** start **
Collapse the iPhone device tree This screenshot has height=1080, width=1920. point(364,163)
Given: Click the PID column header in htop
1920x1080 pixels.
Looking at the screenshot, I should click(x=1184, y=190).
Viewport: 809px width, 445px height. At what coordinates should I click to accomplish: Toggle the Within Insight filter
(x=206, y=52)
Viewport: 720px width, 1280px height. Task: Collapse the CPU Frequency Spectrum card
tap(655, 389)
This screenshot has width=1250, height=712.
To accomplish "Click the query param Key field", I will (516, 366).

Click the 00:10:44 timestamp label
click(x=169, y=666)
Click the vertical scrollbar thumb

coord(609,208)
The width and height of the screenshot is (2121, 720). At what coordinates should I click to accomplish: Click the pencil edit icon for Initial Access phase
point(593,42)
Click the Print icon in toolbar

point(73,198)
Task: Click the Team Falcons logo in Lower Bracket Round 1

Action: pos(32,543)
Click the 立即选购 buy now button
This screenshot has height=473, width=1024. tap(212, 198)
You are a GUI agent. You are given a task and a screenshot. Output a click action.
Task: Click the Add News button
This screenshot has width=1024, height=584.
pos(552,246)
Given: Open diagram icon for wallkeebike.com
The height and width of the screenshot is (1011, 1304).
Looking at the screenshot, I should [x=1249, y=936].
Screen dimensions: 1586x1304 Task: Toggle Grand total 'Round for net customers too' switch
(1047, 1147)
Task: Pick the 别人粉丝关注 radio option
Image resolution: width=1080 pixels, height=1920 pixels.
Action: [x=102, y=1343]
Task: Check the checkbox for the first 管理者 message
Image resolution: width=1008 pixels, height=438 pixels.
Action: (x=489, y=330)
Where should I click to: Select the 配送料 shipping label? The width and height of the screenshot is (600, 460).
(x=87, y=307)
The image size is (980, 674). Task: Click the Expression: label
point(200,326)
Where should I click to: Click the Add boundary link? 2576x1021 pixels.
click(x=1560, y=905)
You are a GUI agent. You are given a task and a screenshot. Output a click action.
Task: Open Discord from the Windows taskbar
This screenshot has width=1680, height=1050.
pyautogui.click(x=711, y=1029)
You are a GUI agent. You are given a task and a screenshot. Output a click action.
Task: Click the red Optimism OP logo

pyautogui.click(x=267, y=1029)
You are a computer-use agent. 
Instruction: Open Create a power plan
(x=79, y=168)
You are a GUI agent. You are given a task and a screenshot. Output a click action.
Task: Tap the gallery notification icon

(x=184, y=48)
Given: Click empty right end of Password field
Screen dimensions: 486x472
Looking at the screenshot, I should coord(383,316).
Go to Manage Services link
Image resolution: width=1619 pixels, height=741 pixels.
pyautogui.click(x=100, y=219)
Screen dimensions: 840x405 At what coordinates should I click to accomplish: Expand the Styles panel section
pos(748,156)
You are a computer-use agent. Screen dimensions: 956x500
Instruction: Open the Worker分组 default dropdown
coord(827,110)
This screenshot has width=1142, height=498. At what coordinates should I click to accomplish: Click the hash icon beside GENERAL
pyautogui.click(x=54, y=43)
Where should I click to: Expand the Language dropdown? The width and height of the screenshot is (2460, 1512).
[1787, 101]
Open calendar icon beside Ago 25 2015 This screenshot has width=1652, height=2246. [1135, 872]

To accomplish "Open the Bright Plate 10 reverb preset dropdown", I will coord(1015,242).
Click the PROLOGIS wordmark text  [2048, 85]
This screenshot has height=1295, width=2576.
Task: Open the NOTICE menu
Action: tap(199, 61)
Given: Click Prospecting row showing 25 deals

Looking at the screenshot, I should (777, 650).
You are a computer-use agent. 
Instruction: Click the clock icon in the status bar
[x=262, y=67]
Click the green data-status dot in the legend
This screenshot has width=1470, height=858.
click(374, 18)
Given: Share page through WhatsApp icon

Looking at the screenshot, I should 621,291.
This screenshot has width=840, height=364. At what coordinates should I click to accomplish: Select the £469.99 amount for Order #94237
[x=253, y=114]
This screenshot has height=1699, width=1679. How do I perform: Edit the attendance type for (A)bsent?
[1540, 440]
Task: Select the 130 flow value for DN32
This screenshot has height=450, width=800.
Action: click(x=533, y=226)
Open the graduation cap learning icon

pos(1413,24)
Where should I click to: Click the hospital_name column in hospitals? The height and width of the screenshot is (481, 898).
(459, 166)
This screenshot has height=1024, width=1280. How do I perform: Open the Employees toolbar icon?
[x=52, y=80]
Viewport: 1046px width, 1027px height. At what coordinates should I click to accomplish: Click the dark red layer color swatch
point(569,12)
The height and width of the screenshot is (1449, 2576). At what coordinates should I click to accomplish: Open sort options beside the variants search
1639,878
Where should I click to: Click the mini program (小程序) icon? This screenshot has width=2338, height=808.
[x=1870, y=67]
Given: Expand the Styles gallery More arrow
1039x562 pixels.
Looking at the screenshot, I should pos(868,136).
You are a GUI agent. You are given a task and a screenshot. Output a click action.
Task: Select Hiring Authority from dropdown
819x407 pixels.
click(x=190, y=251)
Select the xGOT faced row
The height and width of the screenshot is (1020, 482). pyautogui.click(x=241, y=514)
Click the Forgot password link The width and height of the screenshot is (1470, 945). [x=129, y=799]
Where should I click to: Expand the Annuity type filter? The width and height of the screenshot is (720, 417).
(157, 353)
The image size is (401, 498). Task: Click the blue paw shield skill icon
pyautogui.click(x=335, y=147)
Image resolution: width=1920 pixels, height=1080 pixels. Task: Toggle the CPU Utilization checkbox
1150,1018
** end **
## Given problem
Count the lines in the items above that contain the string "type" (case-sensitive). Reply with the number alone.

## Task response
2